Lamb Of God frontman Randy Blythe has recalled the moment bassist John Campbell told him their problems in the Czech Republic were serious – and how he hoped the rest of the band would get out of the country as fast as possible.
Blythe: I'd have died if I hadn't faced Czech trial
Lamb Of God frontman recalls moment he realised he was in trouble, his hopes that his bandmates would escape, and how avoiding court could have killed him
And he’s convinced he would have died if he hadn’t returned to face trial, even though he could have avoided the ordeal if he’d wanted to.
Blythe was arrested and charged with manslaughter in June 2012, following the death of fan Daniel Nosek after a Lamb Of God show two years earlier. He spent six weeks in prison, then went back to Prague after being bailed for a court case in which he was acquitted.

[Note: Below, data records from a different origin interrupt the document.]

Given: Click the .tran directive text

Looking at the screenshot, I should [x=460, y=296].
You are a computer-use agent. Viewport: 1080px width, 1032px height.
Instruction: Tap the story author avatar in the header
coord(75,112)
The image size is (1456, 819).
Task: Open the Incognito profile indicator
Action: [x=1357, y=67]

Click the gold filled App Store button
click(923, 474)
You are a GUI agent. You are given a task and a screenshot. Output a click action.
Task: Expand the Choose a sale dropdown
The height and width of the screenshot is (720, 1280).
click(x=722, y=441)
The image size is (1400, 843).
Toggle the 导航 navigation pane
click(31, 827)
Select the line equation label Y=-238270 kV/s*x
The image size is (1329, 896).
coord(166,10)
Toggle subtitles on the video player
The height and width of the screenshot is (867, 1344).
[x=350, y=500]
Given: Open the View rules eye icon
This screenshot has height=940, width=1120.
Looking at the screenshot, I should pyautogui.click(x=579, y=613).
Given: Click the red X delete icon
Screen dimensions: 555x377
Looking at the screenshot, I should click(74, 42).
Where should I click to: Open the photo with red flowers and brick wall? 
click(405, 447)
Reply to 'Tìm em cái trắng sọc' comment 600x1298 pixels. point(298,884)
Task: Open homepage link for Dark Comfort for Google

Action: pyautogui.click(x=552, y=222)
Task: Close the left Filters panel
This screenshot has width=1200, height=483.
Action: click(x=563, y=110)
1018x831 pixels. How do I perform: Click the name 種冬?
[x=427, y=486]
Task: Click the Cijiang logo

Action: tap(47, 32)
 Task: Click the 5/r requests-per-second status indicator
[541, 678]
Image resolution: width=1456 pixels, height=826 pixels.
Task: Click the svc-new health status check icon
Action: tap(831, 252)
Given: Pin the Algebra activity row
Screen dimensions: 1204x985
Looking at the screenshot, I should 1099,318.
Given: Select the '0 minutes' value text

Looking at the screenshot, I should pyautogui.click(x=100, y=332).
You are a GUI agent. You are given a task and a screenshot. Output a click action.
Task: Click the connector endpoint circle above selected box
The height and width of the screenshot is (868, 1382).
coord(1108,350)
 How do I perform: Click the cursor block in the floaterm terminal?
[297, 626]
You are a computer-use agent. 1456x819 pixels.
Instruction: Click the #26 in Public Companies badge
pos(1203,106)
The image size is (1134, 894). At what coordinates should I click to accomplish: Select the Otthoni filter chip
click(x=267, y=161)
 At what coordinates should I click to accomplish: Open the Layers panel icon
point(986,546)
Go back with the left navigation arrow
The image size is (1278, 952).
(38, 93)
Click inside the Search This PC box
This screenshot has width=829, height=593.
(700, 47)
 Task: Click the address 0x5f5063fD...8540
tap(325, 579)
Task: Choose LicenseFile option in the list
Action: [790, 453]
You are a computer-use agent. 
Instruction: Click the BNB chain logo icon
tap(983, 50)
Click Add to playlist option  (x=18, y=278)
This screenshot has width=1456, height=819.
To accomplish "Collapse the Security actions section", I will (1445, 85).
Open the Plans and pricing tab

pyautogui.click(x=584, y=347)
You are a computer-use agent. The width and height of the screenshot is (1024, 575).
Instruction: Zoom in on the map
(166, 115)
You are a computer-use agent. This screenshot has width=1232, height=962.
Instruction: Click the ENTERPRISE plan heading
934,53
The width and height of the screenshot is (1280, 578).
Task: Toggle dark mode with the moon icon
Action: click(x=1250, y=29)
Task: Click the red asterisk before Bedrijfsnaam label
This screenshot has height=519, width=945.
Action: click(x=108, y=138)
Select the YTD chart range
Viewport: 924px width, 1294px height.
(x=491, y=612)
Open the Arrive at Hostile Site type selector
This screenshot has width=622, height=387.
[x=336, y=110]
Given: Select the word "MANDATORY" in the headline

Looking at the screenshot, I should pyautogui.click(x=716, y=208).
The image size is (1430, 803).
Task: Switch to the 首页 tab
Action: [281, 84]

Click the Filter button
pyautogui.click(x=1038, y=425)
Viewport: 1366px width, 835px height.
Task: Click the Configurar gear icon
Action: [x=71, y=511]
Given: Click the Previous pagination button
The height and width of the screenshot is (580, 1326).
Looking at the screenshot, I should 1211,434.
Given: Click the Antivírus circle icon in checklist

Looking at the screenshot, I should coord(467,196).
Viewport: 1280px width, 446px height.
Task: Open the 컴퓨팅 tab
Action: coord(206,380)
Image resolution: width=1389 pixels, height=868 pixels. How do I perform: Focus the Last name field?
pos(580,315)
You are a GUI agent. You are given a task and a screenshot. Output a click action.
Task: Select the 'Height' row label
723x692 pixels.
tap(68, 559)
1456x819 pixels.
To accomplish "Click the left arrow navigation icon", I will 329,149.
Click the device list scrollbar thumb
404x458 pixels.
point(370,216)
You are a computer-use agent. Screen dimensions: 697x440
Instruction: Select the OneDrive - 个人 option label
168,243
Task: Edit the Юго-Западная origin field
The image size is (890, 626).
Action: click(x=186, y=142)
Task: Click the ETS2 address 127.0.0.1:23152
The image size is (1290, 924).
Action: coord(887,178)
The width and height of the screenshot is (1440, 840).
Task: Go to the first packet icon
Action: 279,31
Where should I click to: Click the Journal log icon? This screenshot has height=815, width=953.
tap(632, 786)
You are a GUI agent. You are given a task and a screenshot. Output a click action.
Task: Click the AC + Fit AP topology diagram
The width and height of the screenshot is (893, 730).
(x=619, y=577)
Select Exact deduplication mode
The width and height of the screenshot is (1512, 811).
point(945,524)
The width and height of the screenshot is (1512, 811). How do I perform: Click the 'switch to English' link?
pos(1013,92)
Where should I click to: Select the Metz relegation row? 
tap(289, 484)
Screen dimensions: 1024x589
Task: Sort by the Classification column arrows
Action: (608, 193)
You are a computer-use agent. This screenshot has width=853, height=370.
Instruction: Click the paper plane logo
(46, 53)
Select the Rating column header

In an audience interview recorded by The Vault at last week’s Housecore Horror Film Festival in Texas, Blythe says: “I was getting off the plane with my guys and I saw this woman checking passports. She takes our passports and I notice she’s directing me to the right, and to the left all the people we don’t know.
“John is already in there. There’s five dudes – big motherfuckers in face masks with machine guns, big knives and all sorts of shit. They looked like they were there to get Bin Laden. And there were three huge Eastern bloc muscle dudes, and a woman who turned out to be the head detective.
“I’m like, ‘Fuck, there must have been someone awful on that plane.’ I look at my bass player and start singing Kool And The Gang, ‘There’s a party going on right here.’ and he’s like, ‘No, dude, there’s no party. This is something bad.’”
Blythe was handed some paperwork and told to collect any prescription medication he might need for the coming days – but he still didn’t know what was going on. “All I could tell was that a kid had died and I was being blamed for it,” he says.
Haven't you guys watched Law And Order? I'm not saying shit
And he’s astonished at the behaviour of the Czech police: “They must not have cop shows in the Czech Republic. They kept asking, real casual, ‘How’s it going, do you remember anything?’ I’m like, ‘I don’t really know what’s going on – I’m not going to say anything until I see my lawyer.’
“They were like, ‘We think it would be very good for you to take the court-appointed lawyer.’ I’m like, ‘Haven’t you guys ever watched Law And Order? I’m not saying shit, I’m not taking your lawyer!’”
As he underwent psychological testing while being held in a “hole with a tiny window,” Blythe could only hope the rest of Lamb Of God had gone. “I just wanted my band to get the fuck out of the country,” he says. “I was like, ‘I hope they get on the first plane and leave – the less people talk to the cops the better.’ They interrogated my band the next day and they were like, ‘It was two years ago, we don’t remember anything.’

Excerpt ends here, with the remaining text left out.